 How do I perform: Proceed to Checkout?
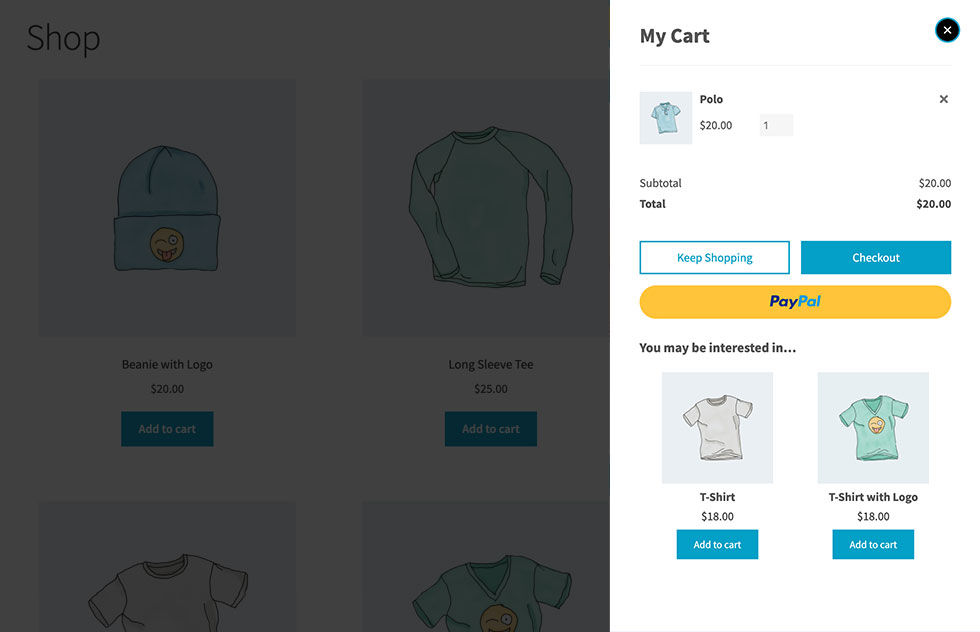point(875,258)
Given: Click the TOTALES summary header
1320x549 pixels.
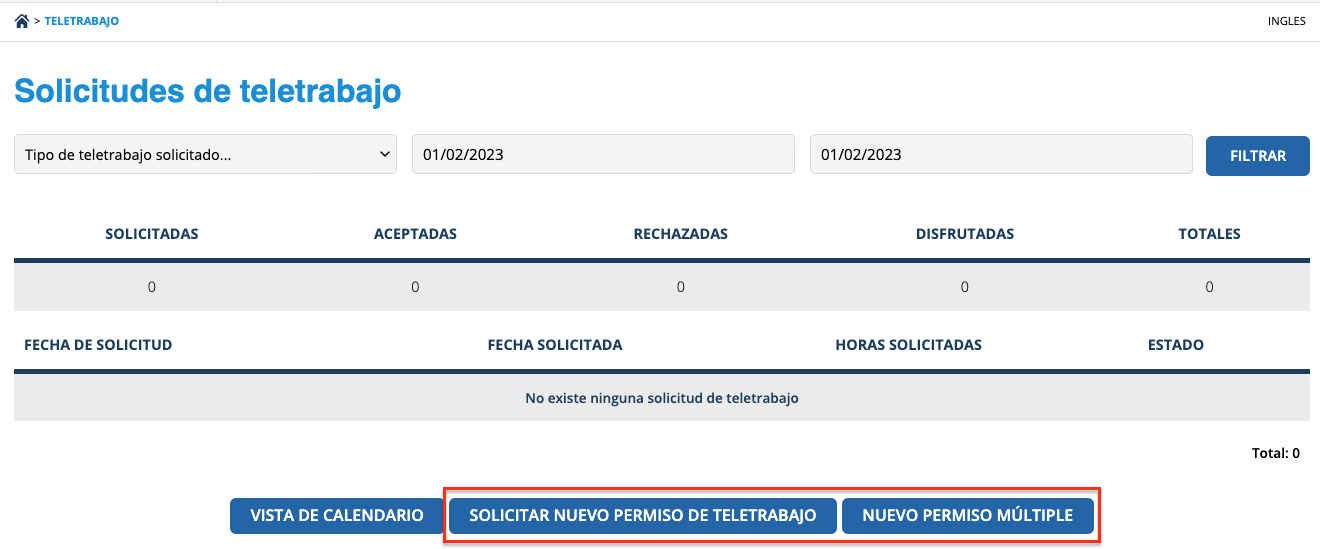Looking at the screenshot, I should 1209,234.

-*-*-

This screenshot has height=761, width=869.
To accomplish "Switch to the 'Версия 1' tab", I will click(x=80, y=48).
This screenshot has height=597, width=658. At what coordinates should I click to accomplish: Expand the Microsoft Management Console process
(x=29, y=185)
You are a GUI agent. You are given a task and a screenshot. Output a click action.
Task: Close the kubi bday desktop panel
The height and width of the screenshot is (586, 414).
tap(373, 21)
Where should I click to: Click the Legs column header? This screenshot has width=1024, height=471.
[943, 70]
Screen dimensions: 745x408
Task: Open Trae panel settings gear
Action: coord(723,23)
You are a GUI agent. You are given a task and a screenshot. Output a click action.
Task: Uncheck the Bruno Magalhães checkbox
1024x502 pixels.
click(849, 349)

-*-*-

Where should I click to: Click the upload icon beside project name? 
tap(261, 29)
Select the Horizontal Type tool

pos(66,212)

-*-*-

### Task objective:
From the line with "How do I perform: Proceed to Checkout?" up to and including the line with "Looking at the screenshot, I should 1209,234.", give the entries as a numbered list with blank lines dropped and the pictures left out.

### Exercise output:
1.  How do I perform: Proceed to Checkout?
2. point(875,258)
3. Given: Click the TOTALES summary header
4. 1320x549 pixels.
5. Looking at the screenshot, I should 1209,234.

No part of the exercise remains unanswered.